[Stored items]
---*---
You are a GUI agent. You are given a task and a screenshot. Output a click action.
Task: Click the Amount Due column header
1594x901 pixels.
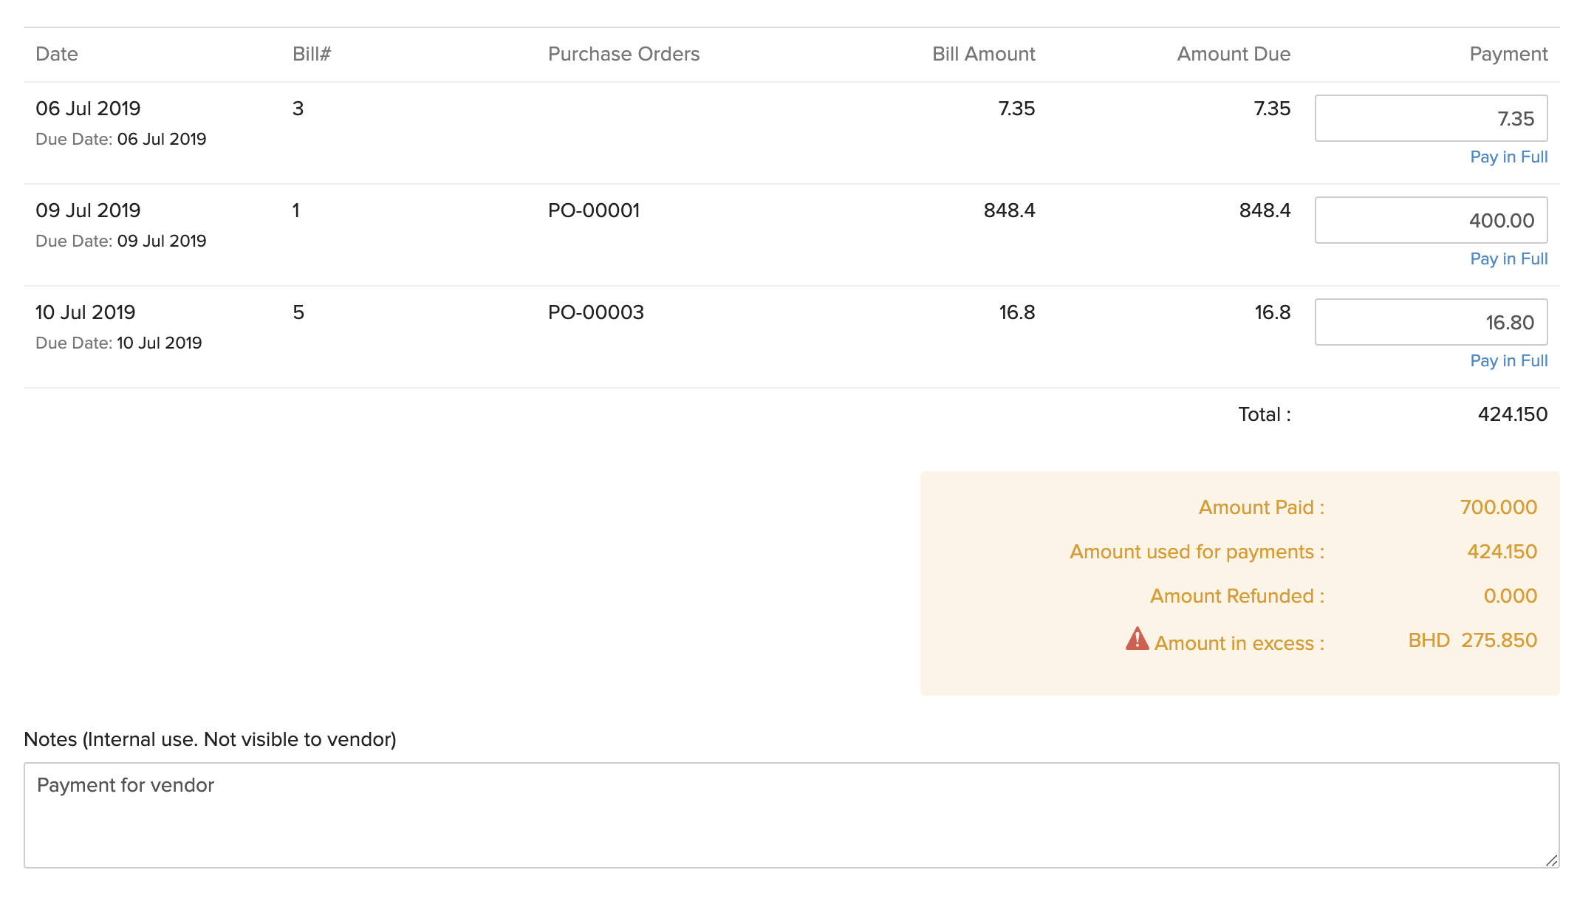[1234, 54]
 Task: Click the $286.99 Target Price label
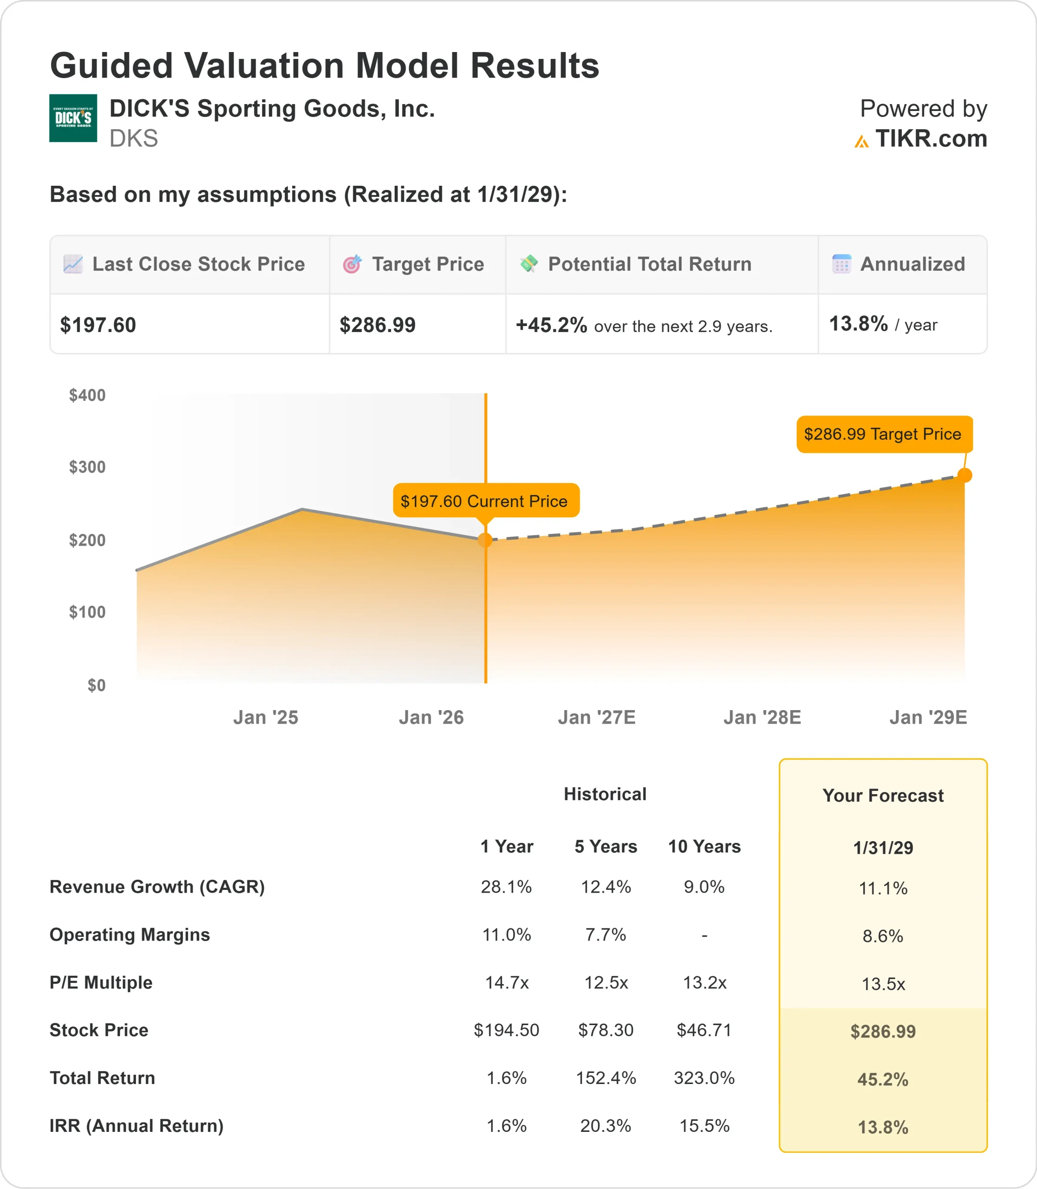(x=884, y=434)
---*---
Although the records above contain pictures, output every line exactly and leave the pictures out.

### [COMPLETED EXERCISE]
You are a GUI agent. You are given a task and a screenshot. Output a click action.
Task: Click the Amount Due column header
1594x901 pixels.
[1234, 54]
 Task: Click the $286.99 Target Price label
(x=884, y=434)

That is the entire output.